E a masturbação nas fêmeas

Mas porquê estas duas grandes hipóteses para justificar a presença da masturbação? Na verdade, estas hipóteses tornam-se, uma vez mais, consequência da evolução.

No caso da reprodução, o objectivo é sempre aumentar as probabilidades de fecundação. Neste caso, os investigadores descobriram que isso pode acontecer devido à competição entre machos. Por exemplo, se um determinado macho não tiver um estatuto social muito elevado, pode usar a masturbação para ficar mais excitado antes do sexo e poder ser mais rápido a ejacular – antes que outro primata mais forte o interrompa e afaste. Pelo contrário, a masturbação também pode ajudar a eliminar o esperma velho, que terá melhores hipóteses de concorrência com outros machos. É importante realçar que estas hipóteses estão alicerçadas em sistemas sociais bem diferentes dos que os humanos têm. No entanto, a masturbação masculina parece desenvolver-se a par com sistemas de elevada competição entre machos, conforme indicam estas conclusões.

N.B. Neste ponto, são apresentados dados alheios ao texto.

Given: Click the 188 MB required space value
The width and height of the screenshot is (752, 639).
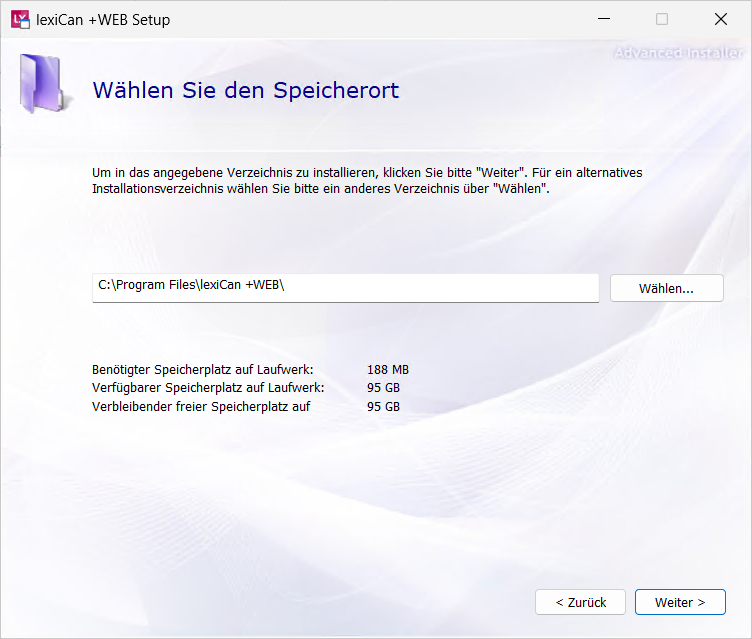Looking at the screenshot, I should [x=388, y=370].
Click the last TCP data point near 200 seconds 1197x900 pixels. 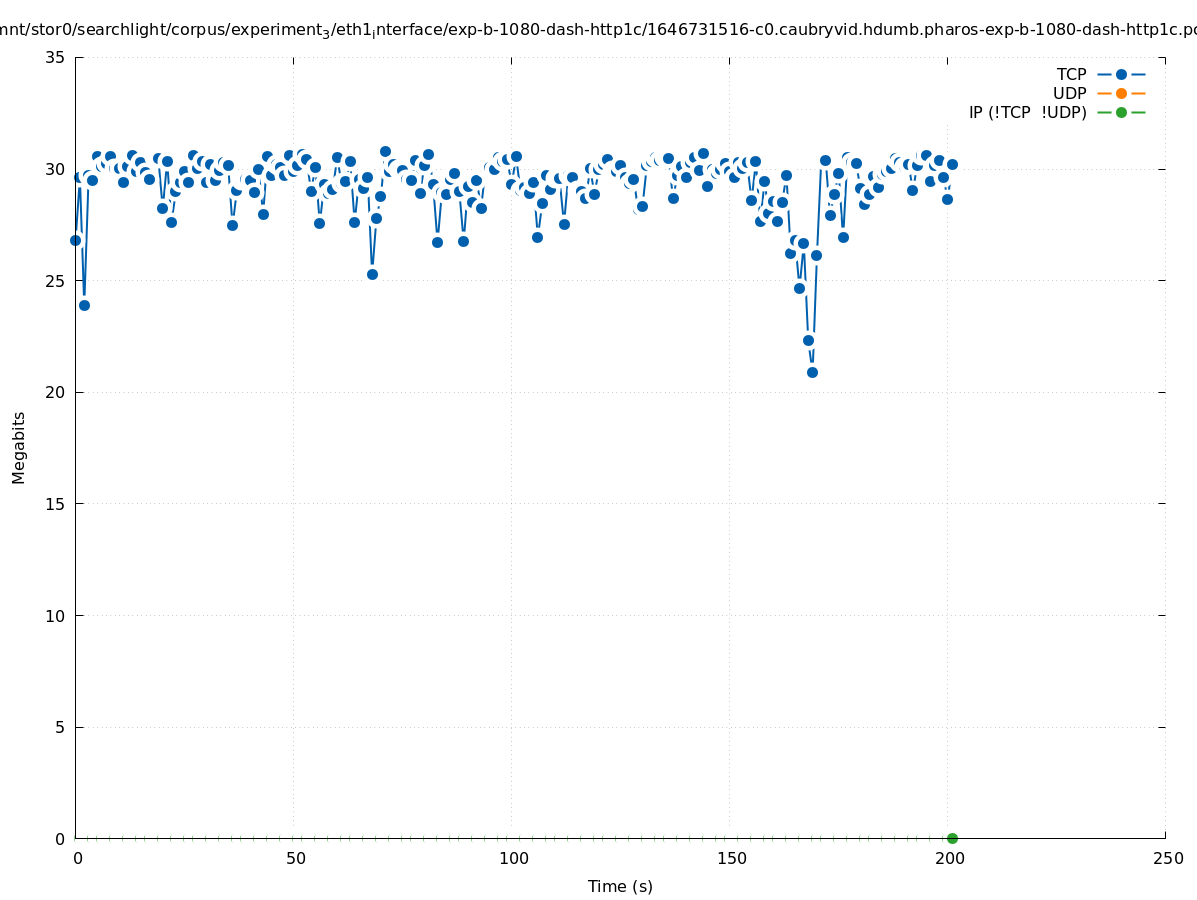point(952,164)

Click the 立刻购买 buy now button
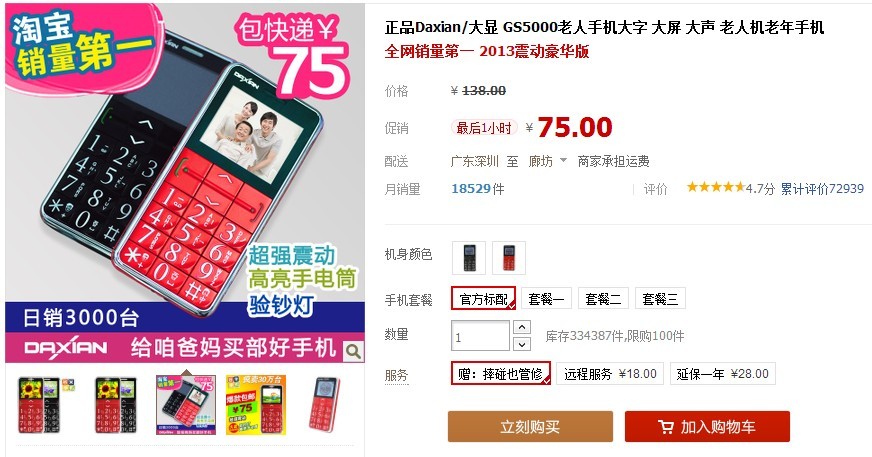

E quanto às doenças sexualmente transmissíveis? Esta hipótese avança que a probabilidade de contrair uma destas patologias diminui com a masturbação após o sexo, ao limpar a uretra.

Destes primatas ancestrais existe também a indicação de que as fêmeas se masturbariam – algo que o estudo agora publicado não conseguiu confirmar totalmente. “Infelizmente, não conseguimos recolher tantos dados para fêmeas como para machos. Isso pode dever-se ao facto de a masturbação e a excitação femininas serem mais difíceis de detectar, mas também reflecte que, historicamente, o comportamento e a morfologia sexual feminina têm sido menos estudados do que nos homens”, nota.

Matilda Brindle acrescenta que, devido a esta ausência de dados, não é possível descartar a hipótese de as fêmeas também se masturbarem para aumentar as hipóteses de reprodução, por exemplo. É uma das opções para futuros estudos, garante a bióloga, que tem “esperança” de que mais cientistas procurem estudar a masturbação nas espécies que acompanham e publiquem esses dados – para assim poder compor um melhor retrato da masturbação no reino animal e da sua evolução.

“Com mais dados, adorava explorar mais estas hipóteses [da reprodução e de evitar doenças, por exemplo] e começar a distinguir que hipóteses podem explicar a masturbação em diferentes espécies e em que circunstâncias ecológicas e sociais”, perspectiva Matilda Brindle.